This document assumes that the reader is familiar with finitely presented groups and the standard algorithms. We do not cover generic algorithms since they are dealt with elsewhere.

A problem

Given the presentation < x,y | x⁵ = 1, y² = (xy)³, (x³yx⁴y)² = 1 > one of the natural questions to ask is "What is the group defined by this presentation?" As it stands this question is not too meaningful. We may be able to find properties which allow us to identify it uniquely as being isomorphic to a "known" group. This would give a full answer to the question. However, failing such full information we may still be able to find out many properties of the group defined by the presentation and often these are enough for our purposes.

We first need to input the presentation into GAP. This is done in a 'natural' way as follows:

Creating finitely presented groups in GAP

Since a finitely presented group is the quotient of a free group by the normal closure of a set of relators we first need to create the free group on the two generators. GAP will give you a free group withthe command FreeGroup(2) which will then have generators f1 and f2, but in our case it is more convenient to have x and y as generators.

f:= FreeGroup("x","y"); ??

If we want to refer to words in these generators using x and y we need to label the generators and make input easier

x:= f.1; y:= f.2; ??

Now we input the set of relators as a list

rels:= [ x^5, (x*y)^3*y^(-2), (x^3*y*x^4*y)^2 ]; ??

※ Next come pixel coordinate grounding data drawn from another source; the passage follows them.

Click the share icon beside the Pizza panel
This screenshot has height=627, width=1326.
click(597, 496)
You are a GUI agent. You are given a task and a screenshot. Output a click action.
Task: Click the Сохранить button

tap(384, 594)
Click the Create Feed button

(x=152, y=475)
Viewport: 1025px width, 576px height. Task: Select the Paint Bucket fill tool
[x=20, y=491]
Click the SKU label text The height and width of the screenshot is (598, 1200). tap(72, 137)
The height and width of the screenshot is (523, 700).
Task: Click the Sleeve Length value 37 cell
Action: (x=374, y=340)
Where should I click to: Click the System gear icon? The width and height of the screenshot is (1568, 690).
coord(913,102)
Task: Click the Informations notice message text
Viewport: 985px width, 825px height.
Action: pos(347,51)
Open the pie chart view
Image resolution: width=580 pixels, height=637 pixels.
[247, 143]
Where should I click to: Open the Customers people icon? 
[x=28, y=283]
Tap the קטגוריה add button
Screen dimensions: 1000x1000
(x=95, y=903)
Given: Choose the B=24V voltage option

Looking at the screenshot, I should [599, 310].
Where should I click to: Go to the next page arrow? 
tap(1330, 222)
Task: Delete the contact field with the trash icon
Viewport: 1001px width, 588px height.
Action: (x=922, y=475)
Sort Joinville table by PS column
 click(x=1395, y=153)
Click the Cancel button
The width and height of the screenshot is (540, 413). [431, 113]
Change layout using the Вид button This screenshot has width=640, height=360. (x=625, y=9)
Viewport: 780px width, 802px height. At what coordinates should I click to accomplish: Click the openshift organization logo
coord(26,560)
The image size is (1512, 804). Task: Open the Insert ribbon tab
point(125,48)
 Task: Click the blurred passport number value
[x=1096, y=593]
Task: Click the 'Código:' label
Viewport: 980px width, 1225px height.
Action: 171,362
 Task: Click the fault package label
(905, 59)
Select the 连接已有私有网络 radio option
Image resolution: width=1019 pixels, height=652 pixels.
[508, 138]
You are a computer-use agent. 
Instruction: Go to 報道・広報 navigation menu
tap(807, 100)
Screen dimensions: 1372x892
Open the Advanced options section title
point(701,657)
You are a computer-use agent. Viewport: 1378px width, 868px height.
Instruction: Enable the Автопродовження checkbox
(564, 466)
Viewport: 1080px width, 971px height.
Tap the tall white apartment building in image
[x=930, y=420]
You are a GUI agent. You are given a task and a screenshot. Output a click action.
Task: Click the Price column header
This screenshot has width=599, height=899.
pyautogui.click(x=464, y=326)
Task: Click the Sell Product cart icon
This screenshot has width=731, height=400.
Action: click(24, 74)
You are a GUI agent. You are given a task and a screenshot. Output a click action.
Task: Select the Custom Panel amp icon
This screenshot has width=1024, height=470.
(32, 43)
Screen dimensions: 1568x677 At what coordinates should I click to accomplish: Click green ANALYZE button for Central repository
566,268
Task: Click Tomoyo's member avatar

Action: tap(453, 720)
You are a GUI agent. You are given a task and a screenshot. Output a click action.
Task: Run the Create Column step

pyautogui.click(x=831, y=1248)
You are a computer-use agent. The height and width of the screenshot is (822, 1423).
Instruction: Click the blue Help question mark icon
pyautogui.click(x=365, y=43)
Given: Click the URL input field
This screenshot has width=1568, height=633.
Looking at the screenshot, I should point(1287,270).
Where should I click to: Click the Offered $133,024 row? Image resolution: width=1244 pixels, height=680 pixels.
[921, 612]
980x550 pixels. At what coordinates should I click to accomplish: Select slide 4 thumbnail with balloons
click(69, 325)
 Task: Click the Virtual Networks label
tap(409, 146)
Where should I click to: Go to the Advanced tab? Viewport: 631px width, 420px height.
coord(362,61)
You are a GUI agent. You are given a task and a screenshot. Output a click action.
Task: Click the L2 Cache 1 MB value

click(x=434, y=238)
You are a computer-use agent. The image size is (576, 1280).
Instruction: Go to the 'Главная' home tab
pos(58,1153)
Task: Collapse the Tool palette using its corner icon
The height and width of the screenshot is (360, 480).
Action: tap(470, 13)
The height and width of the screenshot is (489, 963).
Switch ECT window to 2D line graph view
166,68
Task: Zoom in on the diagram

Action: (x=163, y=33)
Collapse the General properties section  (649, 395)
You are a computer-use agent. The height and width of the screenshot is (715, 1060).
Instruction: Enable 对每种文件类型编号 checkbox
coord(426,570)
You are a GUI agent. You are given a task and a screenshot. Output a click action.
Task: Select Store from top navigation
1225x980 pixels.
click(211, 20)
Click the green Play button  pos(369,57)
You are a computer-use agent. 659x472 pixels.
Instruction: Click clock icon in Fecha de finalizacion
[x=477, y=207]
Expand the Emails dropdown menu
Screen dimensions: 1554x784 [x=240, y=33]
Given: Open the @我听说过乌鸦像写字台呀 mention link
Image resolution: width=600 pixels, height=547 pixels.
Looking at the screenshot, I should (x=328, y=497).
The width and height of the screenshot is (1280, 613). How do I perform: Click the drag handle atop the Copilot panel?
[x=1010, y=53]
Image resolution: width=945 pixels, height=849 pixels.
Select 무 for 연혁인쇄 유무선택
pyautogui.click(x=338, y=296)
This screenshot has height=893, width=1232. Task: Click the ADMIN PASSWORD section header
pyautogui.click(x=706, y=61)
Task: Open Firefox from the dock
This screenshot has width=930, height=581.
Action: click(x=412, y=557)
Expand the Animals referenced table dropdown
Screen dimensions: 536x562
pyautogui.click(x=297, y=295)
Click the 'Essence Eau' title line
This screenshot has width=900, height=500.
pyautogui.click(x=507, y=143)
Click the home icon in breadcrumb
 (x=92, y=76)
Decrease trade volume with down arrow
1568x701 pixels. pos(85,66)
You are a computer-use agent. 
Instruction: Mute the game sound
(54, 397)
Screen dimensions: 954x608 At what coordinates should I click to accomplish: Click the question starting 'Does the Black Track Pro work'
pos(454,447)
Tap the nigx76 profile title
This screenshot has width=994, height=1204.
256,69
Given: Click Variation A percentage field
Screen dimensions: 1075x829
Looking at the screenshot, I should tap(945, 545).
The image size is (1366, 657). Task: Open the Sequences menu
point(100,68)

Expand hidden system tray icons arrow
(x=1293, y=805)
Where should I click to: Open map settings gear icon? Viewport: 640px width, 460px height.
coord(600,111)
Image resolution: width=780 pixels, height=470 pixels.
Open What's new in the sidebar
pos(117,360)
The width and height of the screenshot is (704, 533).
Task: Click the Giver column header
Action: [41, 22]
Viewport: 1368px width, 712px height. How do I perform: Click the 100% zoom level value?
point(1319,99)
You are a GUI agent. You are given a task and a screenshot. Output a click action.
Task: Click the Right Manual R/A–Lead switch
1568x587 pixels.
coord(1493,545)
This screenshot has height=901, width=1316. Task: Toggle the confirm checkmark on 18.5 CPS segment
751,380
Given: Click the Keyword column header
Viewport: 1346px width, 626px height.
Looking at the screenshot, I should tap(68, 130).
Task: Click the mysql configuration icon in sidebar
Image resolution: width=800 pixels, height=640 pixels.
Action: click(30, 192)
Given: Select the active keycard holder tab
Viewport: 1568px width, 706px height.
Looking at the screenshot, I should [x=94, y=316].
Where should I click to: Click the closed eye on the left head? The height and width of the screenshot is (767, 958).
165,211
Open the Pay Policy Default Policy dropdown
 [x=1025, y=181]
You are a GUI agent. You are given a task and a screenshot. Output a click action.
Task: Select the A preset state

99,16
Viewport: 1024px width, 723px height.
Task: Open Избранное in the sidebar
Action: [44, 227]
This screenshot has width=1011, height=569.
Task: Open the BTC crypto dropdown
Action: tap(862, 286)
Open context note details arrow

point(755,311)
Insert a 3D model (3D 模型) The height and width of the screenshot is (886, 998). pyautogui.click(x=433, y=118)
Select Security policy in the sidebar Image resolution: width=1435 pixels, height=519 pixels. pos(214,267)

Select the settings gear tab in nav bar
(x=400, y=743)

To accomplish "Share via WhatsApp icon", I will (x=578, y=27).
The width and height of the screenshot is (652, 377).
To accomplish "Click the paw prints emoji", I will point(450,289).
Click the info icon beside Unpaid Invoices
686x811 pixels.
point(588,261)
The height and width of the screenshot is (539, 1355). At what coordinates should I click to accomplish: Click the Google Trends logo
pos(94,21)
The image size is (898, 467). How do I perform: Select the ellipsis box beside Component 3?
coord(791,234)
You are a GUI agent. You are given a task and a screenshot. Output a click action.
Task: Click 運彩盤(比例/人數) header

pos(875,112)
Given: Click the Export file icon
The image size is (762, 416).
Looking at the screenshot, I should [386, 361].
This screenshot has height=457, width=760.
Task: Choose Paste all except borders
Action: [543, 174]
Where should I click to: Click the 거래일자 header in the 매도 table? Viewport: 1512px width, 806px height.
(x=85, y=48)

Finally form the group G that is the quotient of the free group by the
normal closure of the set of relators

G:= f/rels; ??

Note that x and y are elements of the free group and not of its quotient and so we give more convenient names to the generators of the finitely presented group G .

a:= G.1; b:= G.2; ??

Finding Properties

We now use well documented procedures to discover certain properties of the group G.

We first ask GAP to calculate the size of the group. GAP uses the Todd-Coxeter procedure.

size:= Size( G ); ??

So |G|=60. Let us look at defining some subgroups

H:= Subgroup(G, [ b, a*b*a^-1 ]); ??

We can find its index in G

Index( G, H ); ??

We can find the order of elements of G

Order( b ); ??

At this point we can also find a permutation representation for G by looking at its coset table. In GAP a coset table is given as a list of lists. Each list represents the action of a generator or its inverse on the cosets. Hence to view it as a conventional coset table where the columns give the action of the generators and their inverses on the cosets, we look at the transpose of the coset table

Display(TransposedMat(CosetTable(G,TrivialSubgroup( G )))); ??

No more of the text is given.